🤖 AI Summary
Existing memory-augmented agents passively rely on pre-existing information and struggle to proactively acquire external knowledge under uncertainty, limiting both the accuracy and scalability of their memory. This work proposes an autonomous memory agent that actively and efficiently retrieves and verifies knowledge through a cost-increasing cascade of knowledge extraction and a semantic-aware Thompson sampling strategy. To mitigate cold-start bias, the approach integrates tool invocation with expert feedback mechanisms. Evaluated on HotpotQA using Qwen2.5-7B and AIME25 using Gemini-2.5-flash, the method achieves performance gains of 14.6 and 7.33 points, respectively, substantially outperforming current memory-based baselines and reinforcement learning–optimized approaches.
📝 Abstract
Recent memory agents improve LLMs by extracting experiences and conversation history into an external storage. This enables low-overhead context assembly and online memory update without expensive LLM training. However, existing solutions remain passive and reactive; memory growth is bounded by information that happens to be available, while memory agents seldom seek external inputs in uncertainties. We propose autonomous memory agents that actively acquire, validate, and curate knowledge at a minimum cost.
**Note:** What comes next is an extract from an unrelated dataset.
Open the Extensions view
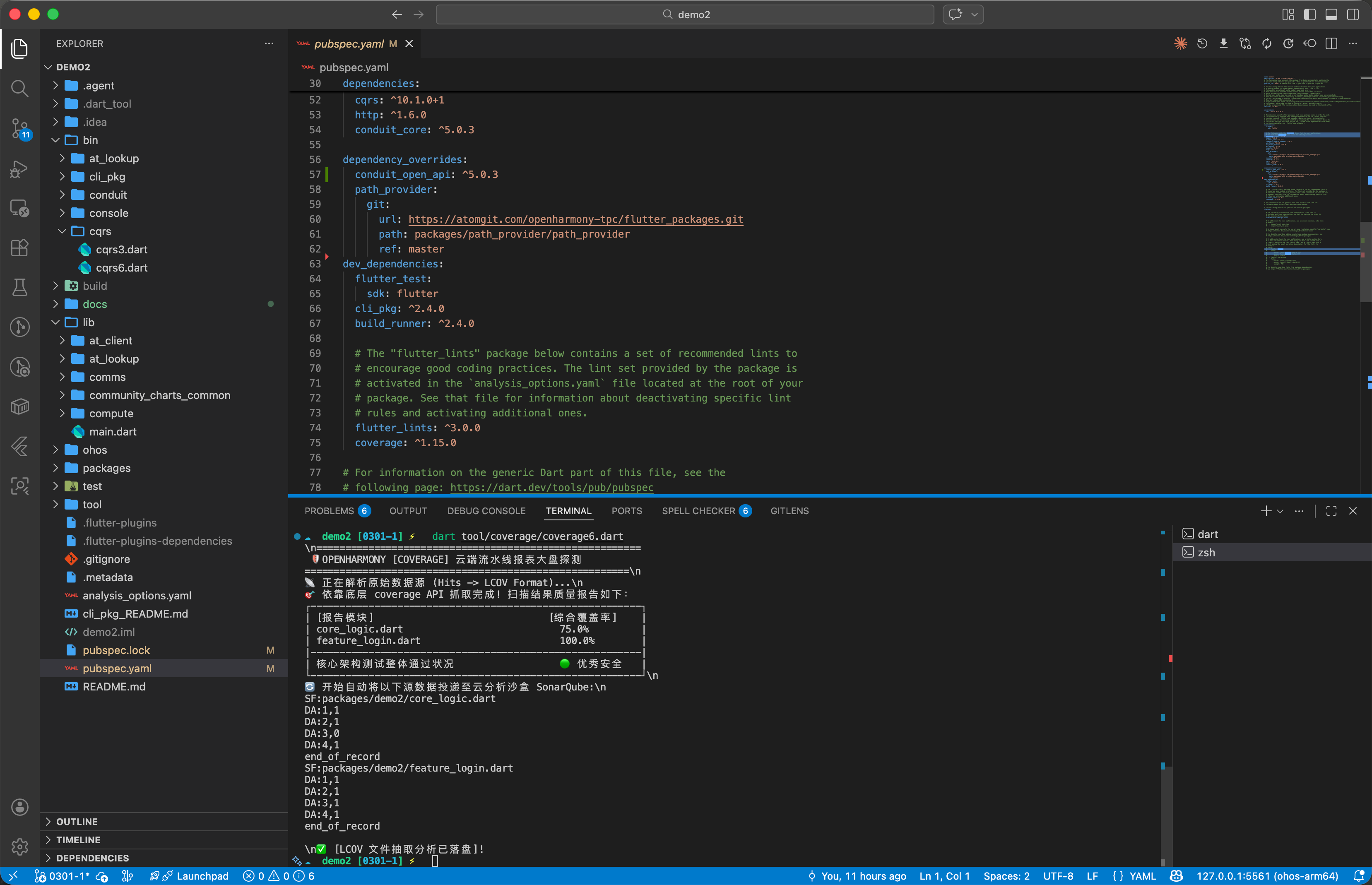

U-Mem materializes this idea via (i) a cost-aware knowledge-extraction cascade that escalates from cheap self/teacher signals to tool-verified research and, only when needed, expert feedback, and (ii) semantic-aware Thompson sampling to balance exploration and exploitation over memories and mitigate cold-start bias. On both verifiable and non-verifiable benchmarks, U-Mem consistently beats prior memory baselines and can surpass RL-based optimization, improving HotpotQA (Qwen2.5-7B) by 14.6 points and AIME25 (Gemini-2.5-flash) by 7.33 points.